[3878] in WWW Security List Archive
Re: maintaining state and security
daemon@ATHENA.MIT.EDU (jwp@chem.ucsd.edu)
Sat Dec 21 20:40:37 1996
From: jwp@chem.ucsd.edu
Date: Sat, 21 Dec 1996 16:10:51 -0800
To: www-security@ns2.rutgers.edu
Errors-To: owner-www-security@ns2.rutgers.edu
> I have a rather large site on which I maintain state using CGI scripts ...
> [with session IDs. How do I cope with search engines? (paraphrased from the
> original)]
Many (but not all) search engines identify themselves via USER_AGENT.
Somehwere on the web is a list of the known ones. I don't have the URL,
I just search for it when I need it.
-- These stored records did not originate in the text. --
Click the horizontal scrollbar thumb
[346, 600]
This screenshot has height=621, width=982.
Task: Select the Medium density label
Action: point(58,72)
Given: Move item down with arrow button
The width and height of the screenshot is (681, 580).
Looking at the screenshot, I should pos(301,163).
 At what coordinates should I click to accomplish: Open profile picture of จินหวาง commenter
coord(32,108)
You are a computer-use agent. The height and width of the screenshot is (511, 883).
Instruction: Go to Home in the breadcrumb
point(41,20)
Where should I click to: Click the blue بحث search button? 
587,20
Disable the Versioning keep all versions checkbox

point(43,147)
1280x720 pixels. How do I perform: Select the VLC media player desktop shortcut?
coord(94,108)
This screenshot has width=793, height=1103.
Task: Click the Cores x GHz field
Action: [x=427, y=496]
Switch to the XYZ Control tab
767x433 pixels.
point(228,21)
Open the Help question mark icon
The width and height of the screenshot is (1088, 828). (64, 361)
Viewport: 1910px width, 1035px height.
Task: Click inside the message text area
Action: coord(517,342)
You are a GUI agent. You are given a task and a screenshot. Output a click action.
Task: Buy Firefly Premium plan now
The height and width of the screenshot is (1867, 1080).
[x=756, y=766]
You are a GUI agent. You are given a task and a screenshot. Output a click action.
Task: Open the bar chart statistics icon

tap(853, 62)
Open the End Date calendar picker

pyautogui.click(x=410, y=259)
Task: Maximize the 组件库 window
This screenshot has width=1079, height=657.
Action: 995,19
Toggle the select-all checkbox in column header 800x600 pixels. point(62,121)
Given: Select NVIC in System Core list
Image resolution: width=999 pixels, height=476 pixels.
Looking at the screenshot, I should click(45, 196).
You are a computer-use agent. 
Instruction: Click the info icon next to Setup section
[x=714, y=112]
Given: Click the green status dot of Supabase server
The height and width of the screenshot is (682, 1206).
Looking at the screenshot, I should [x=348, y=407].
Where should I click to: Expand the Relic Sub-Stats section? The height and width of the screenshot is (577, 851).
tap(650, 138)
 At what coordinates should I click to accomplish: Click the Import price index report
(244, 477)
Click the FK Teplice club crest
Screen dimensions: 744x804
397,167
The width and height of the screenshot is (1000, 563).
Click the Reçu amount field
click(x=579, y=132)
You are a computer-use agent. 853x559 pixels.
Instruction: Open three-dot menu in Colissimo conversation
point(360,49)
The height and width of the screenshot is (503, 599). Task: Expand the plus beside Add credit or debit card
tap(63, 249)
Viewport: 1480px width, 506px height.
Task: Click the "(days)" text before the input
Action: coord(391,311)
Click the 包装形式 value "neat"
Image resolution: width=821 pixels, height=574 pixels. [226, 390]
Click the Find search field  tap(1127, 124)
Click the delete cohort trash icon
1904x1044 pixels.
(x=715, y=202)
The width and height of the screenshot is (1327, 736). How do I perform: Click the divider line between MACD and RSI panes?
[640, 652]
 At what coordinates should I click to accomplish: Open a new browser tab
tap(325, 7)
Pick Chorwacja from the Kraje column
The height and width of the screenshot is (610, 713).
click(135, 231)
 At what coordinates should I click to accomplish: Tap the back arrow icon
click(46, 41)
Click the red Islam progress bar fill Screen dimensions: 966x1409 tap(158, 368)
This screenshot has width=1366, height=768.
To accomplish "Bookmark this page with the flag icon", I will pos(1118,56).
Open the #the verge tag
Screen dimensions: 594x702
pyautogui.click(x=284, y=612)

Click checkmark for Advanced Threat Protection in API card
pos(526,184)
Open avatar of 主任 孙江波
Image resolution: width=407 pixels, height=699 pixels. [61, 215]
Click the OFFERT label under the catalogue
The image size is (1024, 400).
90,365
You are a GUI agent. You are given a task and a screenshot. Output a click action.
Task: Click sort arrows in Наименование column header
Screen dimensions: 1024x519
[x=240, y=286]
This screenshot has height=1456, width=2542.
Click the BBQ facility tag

Look around for references to the
file that is used to keep (polite) search engines out of a site; I think
that's where I last saw the list.
Given that list, your CGI scripts could look at USER_AGENT to allow
(polite) search engines to do their indexing without a session ID.
Since your scripts clearly must deal with the "no session ID" case
already, this shouldn't be too hard.
Since most of the popular index sites have fairly well behaved search
engines, this should solve most of your problems. Ill-behaved engines
will be difficult to handle, and fairly short timeouts on session IDs
will solve some. Some you will probably just have to live with.
-- John W Pierce, Chem & Biochem, UC San Diego
jwp@ucsd.edu